Stabilimenti Balneari: istanza per la realizzazione di un chiosco rimasta senza risposta. Che fare?

Il caso che riportiamo oggi riguarda l’ipotesi, realmente accaduta,  di un concessionario che abbia avanzato una istanza per la realizzazione di un chiosco nel perimetro del bene demaniale concesso (spiaggia) senza mai ottenere una risposta.

In tale evenienza ci troviamo di fronte ad un silenzio inadempimento da parte della PA, ossia un contegno inerte ingiustificato da parte dalla pubblica amministrazione che è obbligata dalla legge a fornire una risposta, finanche negativa, alle istanze dei cittadini.

I privati dinnanzi a tale comportamento illegittimo possono ricorrere al Giudice amministrativo instaurando il ricorso previsto agli artt. 31 e 117 del codice del processo amministrativo (il cd ricorso avverso il silenzio amministrativo).

Il giudice infatti può ordinare alla amministrazione di provvedere in ordine alla richiesta del privato, provvedimento che però può anche essere di tipo negativo venendo qui in rilievo il diritto del cittadino ad avere una risposta e non una risposta positiva.

Ad ogni modo in caso di risposta negativa dell’amministrazione il privato avrà un provvedimento che, ricorrendone i presupposti, potrà essere impugnato con i metodi ordinari.

Per richiedere che il GA si pronunci sul silenzio della amministrazione il privato deve dimostrare di avere un interesse attuale a concreto ad ottenere il provvedimento richiesto (il cd interesse ad agire).

Ebbene nel caso che stiamo esaminando il giudice di primo grado aveva ritenuto non sussistente l’interesse ad agire del concessionario che aveva chiesto il permesso per l’istallazione di un chiosco  poiché la stagione balneare era ormai giunta al termine e che quindi l’interesse all’ottenimento dell’autorizzazione non poteva più considerarsi né attuale né concreto.

Il ricorso era stato quindi dichiarato improcedibile.

Tuttavia tale statuizione è stata ribaltata in secondo grado dove si è affermato che la prima sentenza non aveva tenuto conto che la situazione descritta dal ricorrente si era già verificata l’anno precedente.

E che, visti i tempi tecnici necessari per ottenere l’invocata autorizzazione – previa proposizione dell’azione giudiziaria avverso l’inerzia o il silenzio (azione necessaria, in considerazione della condotta inerte e/o dilatoria assunta dal Comune) – una identica situazione di patologico stallo ben avrebbe potuto (e potrebbe) riproporsi ogni anno, con conseguente “impossibilità strutturale” di ottenere, in tempo utile, il provvedimento richiesto.
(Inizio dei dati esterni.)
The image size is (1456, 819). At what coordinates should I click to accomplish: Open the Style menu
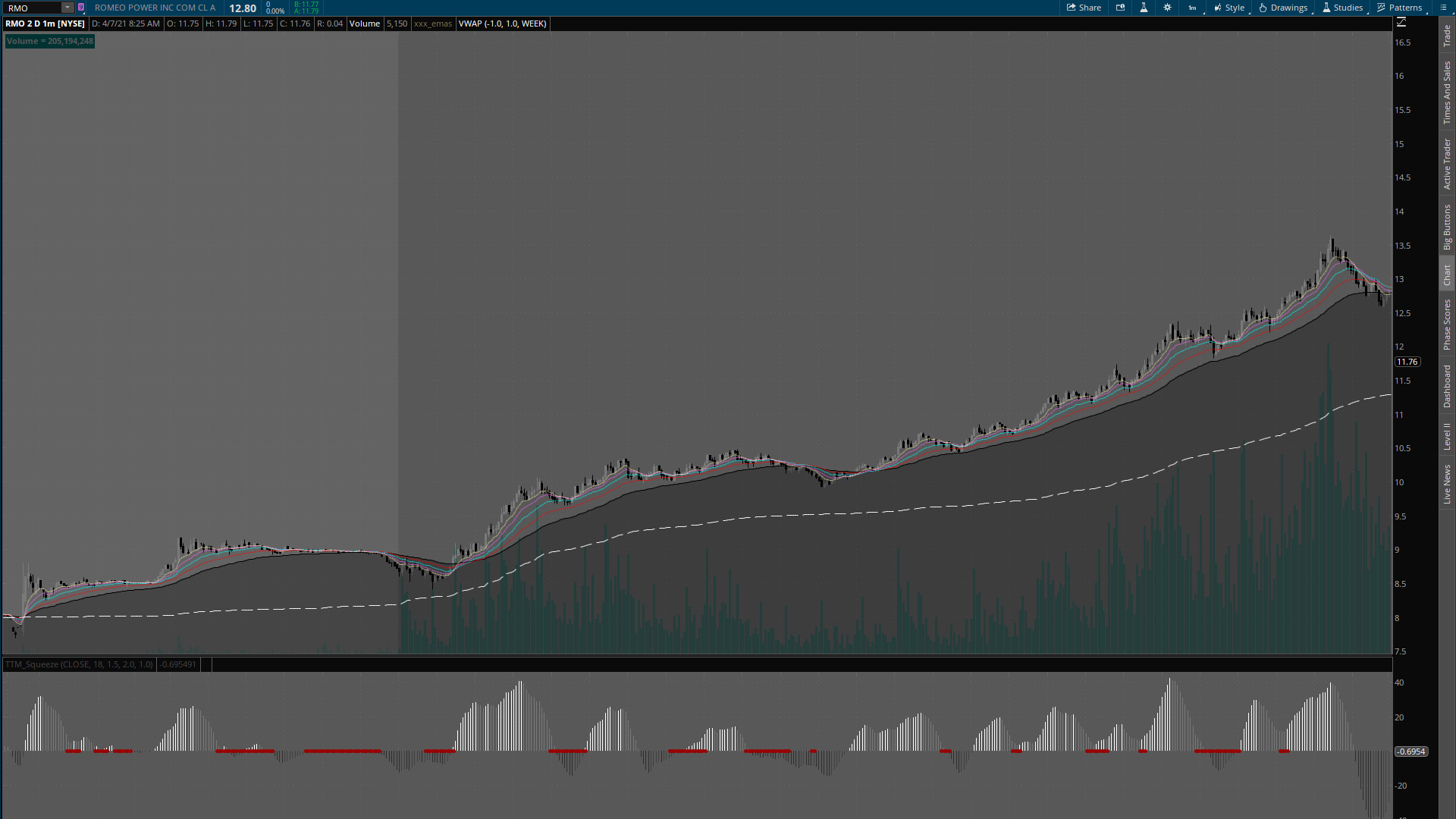[1228, 8]
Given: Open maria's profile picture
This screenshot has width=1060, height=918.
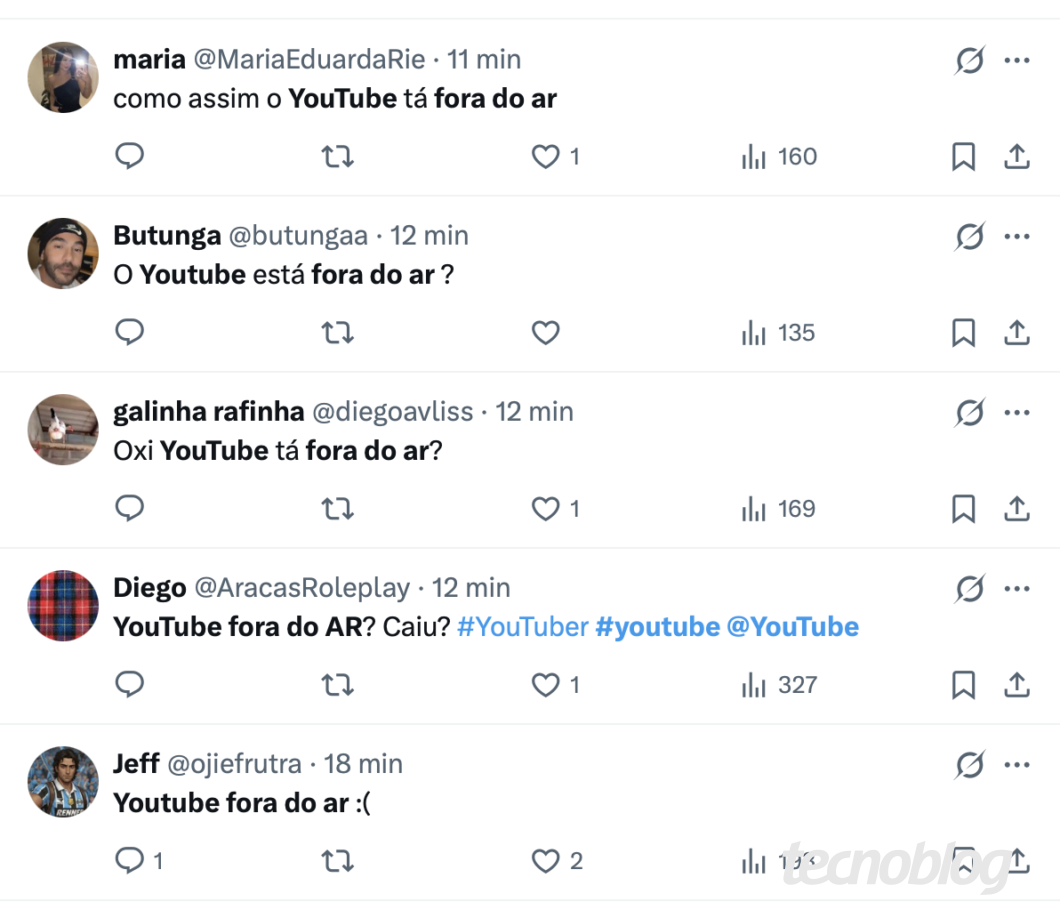Looking at the screenshot, I should (x=63, y=77).
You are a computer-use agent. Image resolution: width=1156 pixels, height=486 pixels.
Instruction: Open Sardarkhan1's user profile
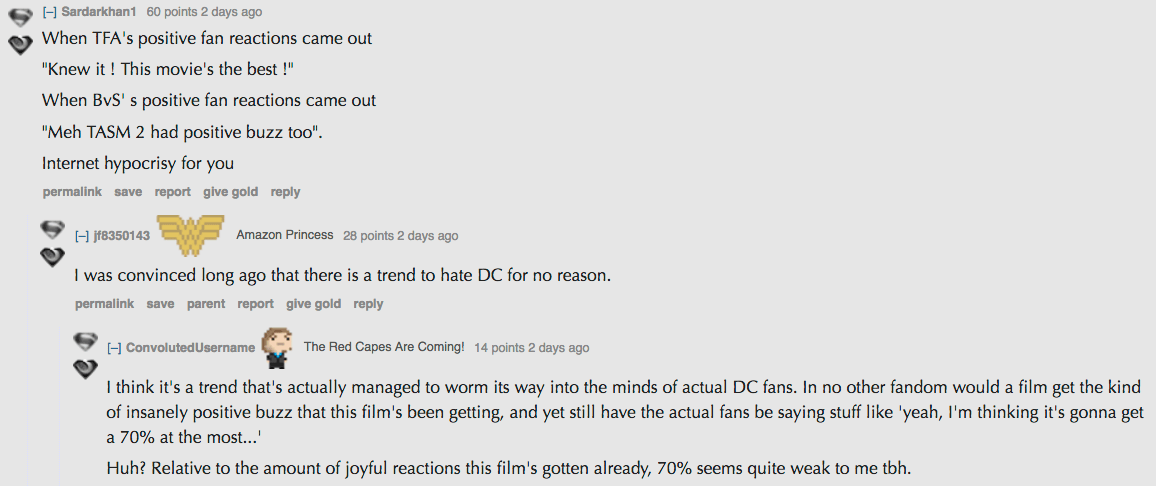coord(98,12)
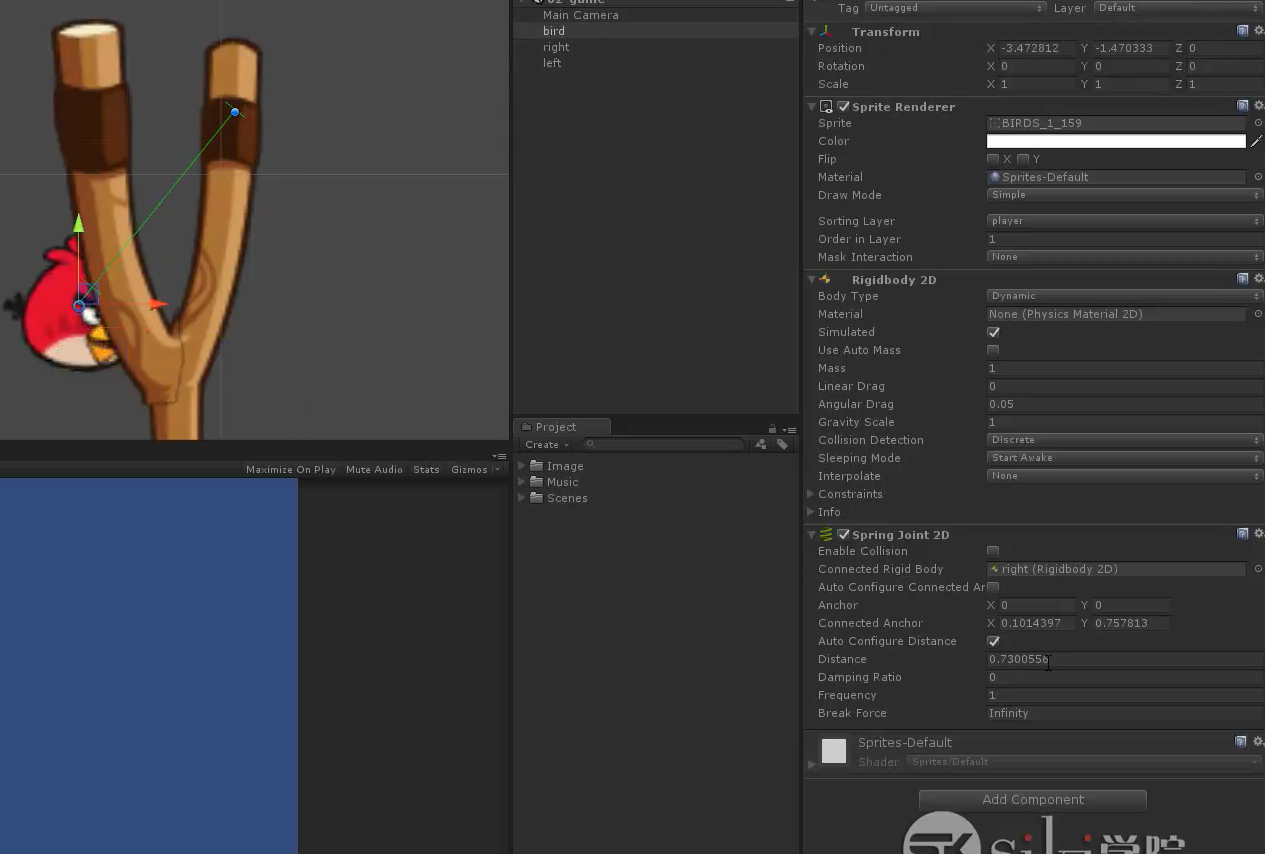Open the Sorting Layer dropdown
1265x854 pixels.
tap(1125, 221)
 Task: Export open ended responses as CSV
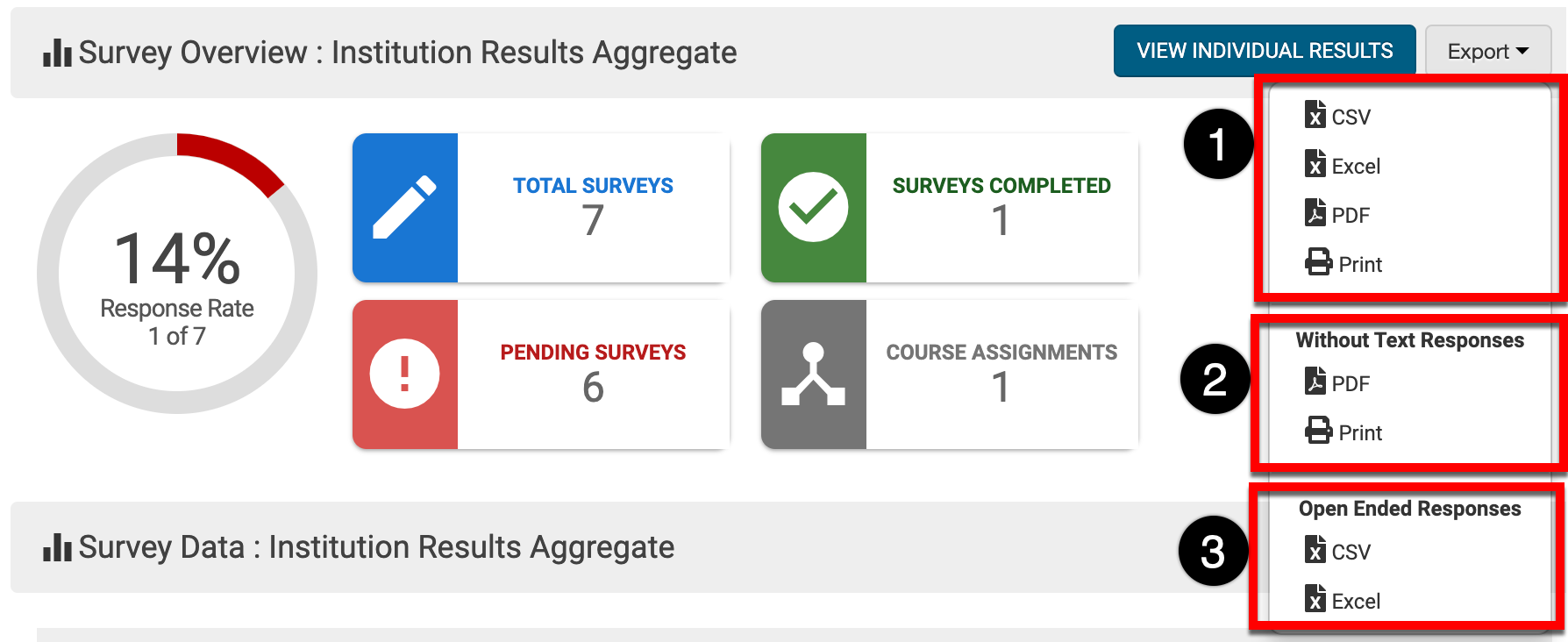point(1351,552)
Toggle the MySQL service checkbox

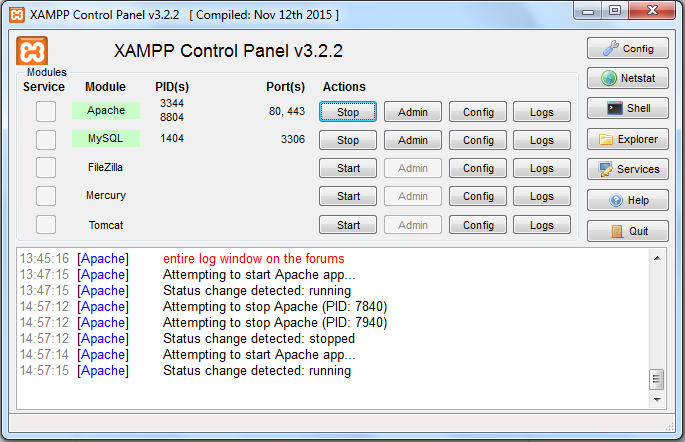[x=46, y=139]
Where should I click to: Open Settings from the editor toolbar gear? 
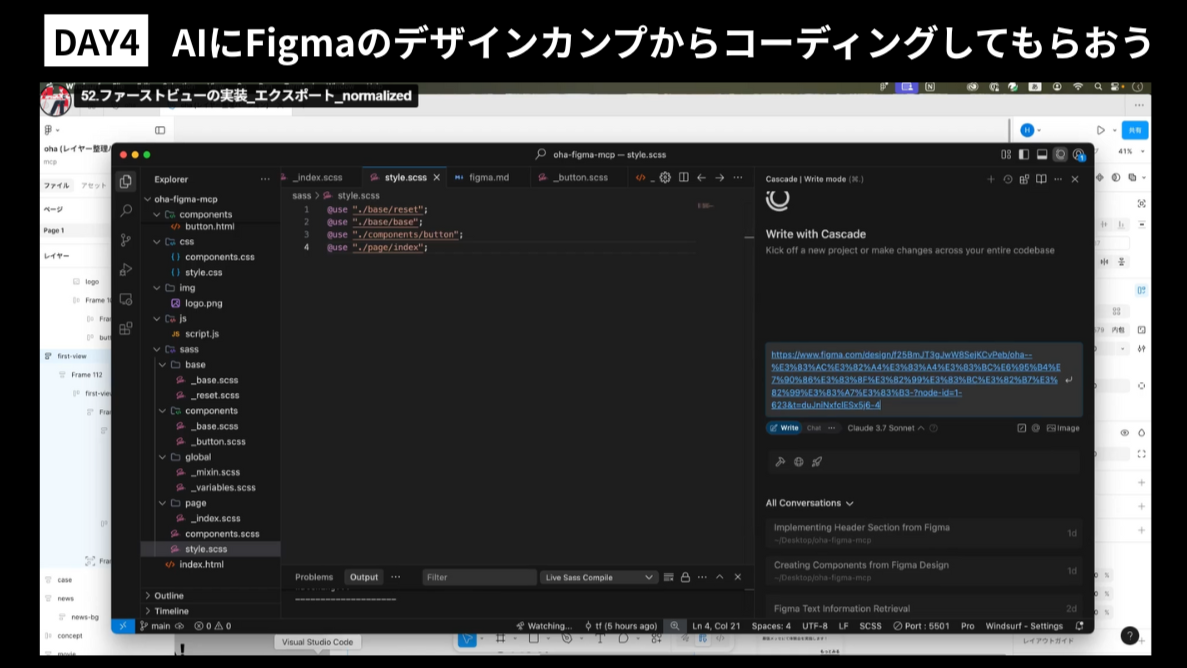point(665,177)
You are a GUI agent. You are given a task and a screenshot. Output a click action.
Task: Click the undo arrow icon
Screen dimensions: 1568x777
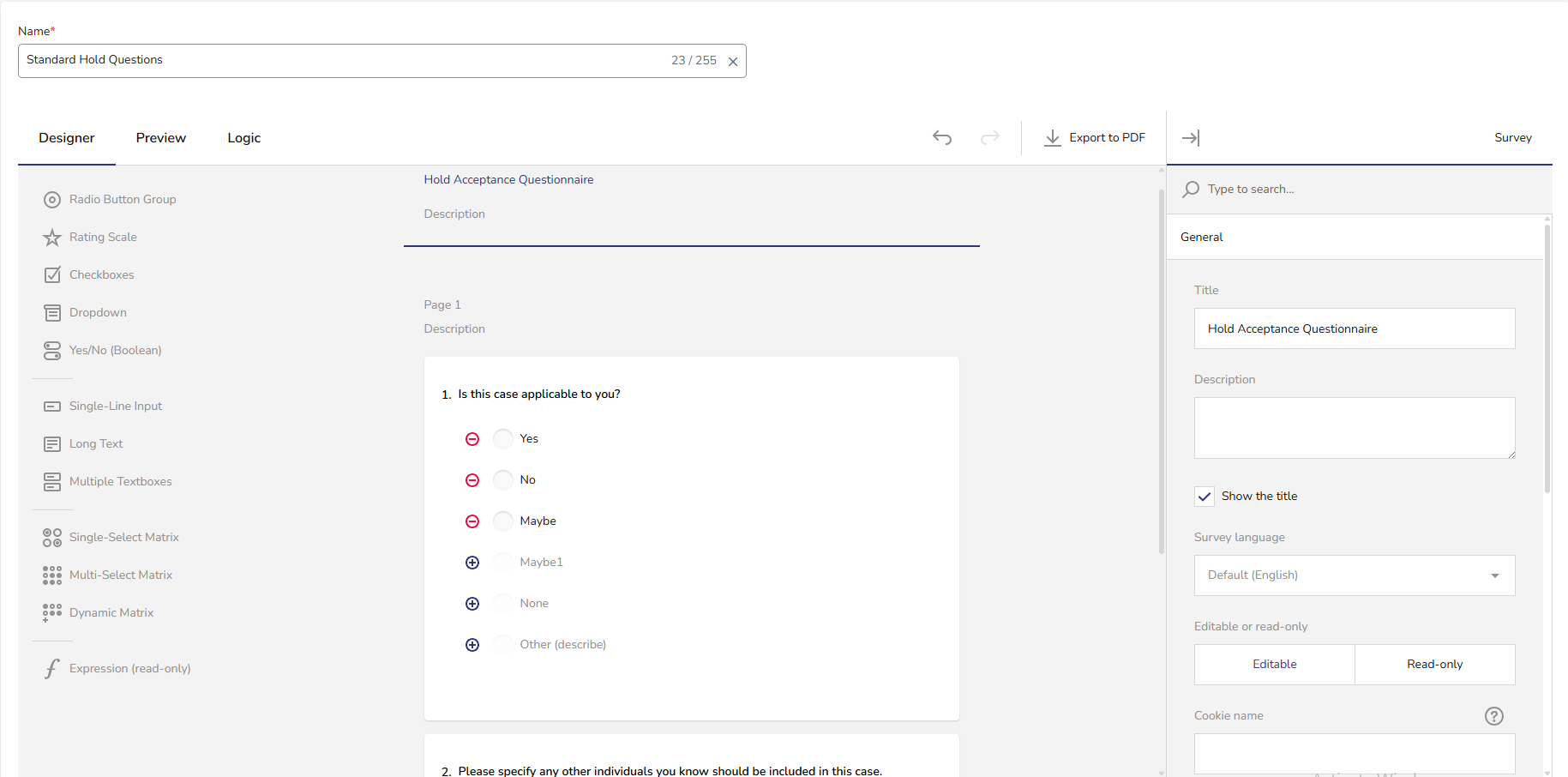tap(941, 138)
E’ evidente che in tale situazione – costituente un vero e proprio “circolo vizioso” – la c.d. “attualità” dell’interesse ad ottenere una pronunzia giurisdizionale che sancisca (pur se “ora per allora”) l’obbligo dell’Amministrazione di provvedere, permane e non viene meno (ma si cristallizza); e ciò in quanto una pronunzia di tal genere ben può assumere (e viene in concreto ad assumere) una funzione conformativa atta ad impedire che il ritardo amministrativo si ripeta periodicamente (con sistematica e permanente costanza) e divenga patologicamente cronico, nella intollerabile assenza di alcuna efficace risposta da parte dell’Ordinamento.

D’altra parte non può essere negato che ogni azione giudiziaria è (e continua ad essere) attuale fino a quando perdura il pregiudizio avverso cui si oppone.

La PA è stata quindi condannata a rispondere al concessionario.